週刊RO通信

全タイヨー労働組合、企業民主化を訴える

NO.1323

 鹿児島の全タイヨー労働組合(白石裕治委員長)が、企業の民主化闘争に取り組んでいる。8月末から9月3日にかけて、上部団体のUAゼンセン、連合鹿児島が支援し、「全タイヨー民主化行動」の街頭宣伝を展開した。

 組合の訴えは、――会社は、①労働基準法違反を止めよ、②労働条件の一方的引き下げに反対、③組合潰しを止めよ、④団体交渉に応じよ――の4点である。7月29日には、東京都労働委員会へ提訴した。

 株式会社タイヨーは、総合スーパーで、鹿児島・宮崎を舞台に営業している。創業は1960年、当初、酒・煙草・食料品などの販売から始めて地元密着スーパーとして成長した。地元での人気は上々であった。

 2代目社長に清川和彦氏が就任して間もなく、93年には資本金58.4億円に増資、翌年、大阪証券取引所第2部へ上場。97年には売上高1,000億円を達成、創業40年の2000年に売上高1,200億円を達成。ファミリー・フレンド企業として鹿児島労働局長賞も受賞した。

 98年には、鮮魚トレーニングスクールを開設した。鮮魚のベテランが後進を指導する。食品スーパーで鮮魚の処理は極め付き重要だ。当時を知る人は、いい商品を提供しようという意気込みが溢れていたと語る。

 流れが変わったのは2013年である。大阪証券取引所と東京証券取引所の市場統合に伴い、東京証券取引市場第2部上場としたが、直後にMBO実施を発表、次いで上場を廃止した。14年、資本金を1億円に減資した。

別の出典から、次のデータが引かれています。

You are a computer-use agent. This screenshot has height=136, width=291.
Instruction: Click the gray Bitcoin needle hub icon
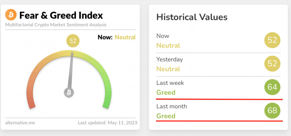(69, 92)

 MBOは経営者が株主から自社株式を譲り受ける。上場企業は機関投資家や株主に対するIR(投資家向け企業情報)のコストがかかる。敵対的買収の回避策として、上場廃止する過程で見られる方法である。

 タイヨーの場合も買収の話がちらほら聞こえていた。上場廃止すれば、買収リスクからは解放されるし、株価に一喜一憂する必要もなくなる。

 周辺事業を拡大、多角化した結果、資産が増加しても収益性が低下したなかで、経営の自由度を高める狙いもある。当時社長は、マスコミの取材に対して買収防衛策と、企業活性化策だと語った。

 この間、円滑だった労使関係にも見解の違いが目立つようになった。組合は、会社は社会的公器だと考える。買収防衛論についてわからなくはないが、むしろワンマン経営に傾斜することを心配する。

 18年に、和彦社長は会長に、長男の継一朗氏が30歳で社長に就任した。社長交代は27年ぶりである。継一朗氏は大学を出て12年入社、16年常務取締役を経て社長の座に就いた。個人経営商店の特徴である。

 いま、95店舗、従業員は約5,800人であるが、売上高は1,000億円を切っている。17年には売上高1,200億円超、従業員7,243人であった。企業経営活性化が最大の課題である。

 新社長は、30年で1兆円企業に、店舗は現在の10倍近い840店を目指すとして、経営を刷新するという触れ込みである。威勢はよろしいが現在の経営改善に効果的な手立てをなんら打ち出せていない。

 実際、職場は従業員が辞める。辞めても補充策が不出来だから、労働強化になり、その負担に耐えかねて辞めるという悪循環だ。組合が意見を述べると、社長は「足を引っ張るのか」という調子で、かみ合わない。

 超過労働時間で労働基準監督署の是正勧告が出されたが、会社はきちんと対応していない。非組合員の部長を降格して組合員資格にし「管理職組合」をつくって組合潰しをやっている。都労委提訴を理由に組合との話し合いに応じない。組合の街頭行動に対する市民の反応は好意的である。

 概して、オーナー企業では、社長の「わしの会社だ」「鉛筆1本までわしのものだ」「わしが会社だ」という古めかしい意識が強い。いまのタイヨー社長は頑迷固陋の見本である。若いだけではなく未熟過ぎる。

 社長は会社が公器だということがわかっていない。創業間もない時期ならいざ知らず、社長1人で会社を動かせるわけがない。会社が集めるのは人手ではない。経営は、人々の協力・協働を編み上げるのが鉄則である。

 全タイヨー労働組合の闘いは、いまだに色濃く残る封建的経営思想に対する全労働者の闘いを担っている。粘り強い闘いを期待する。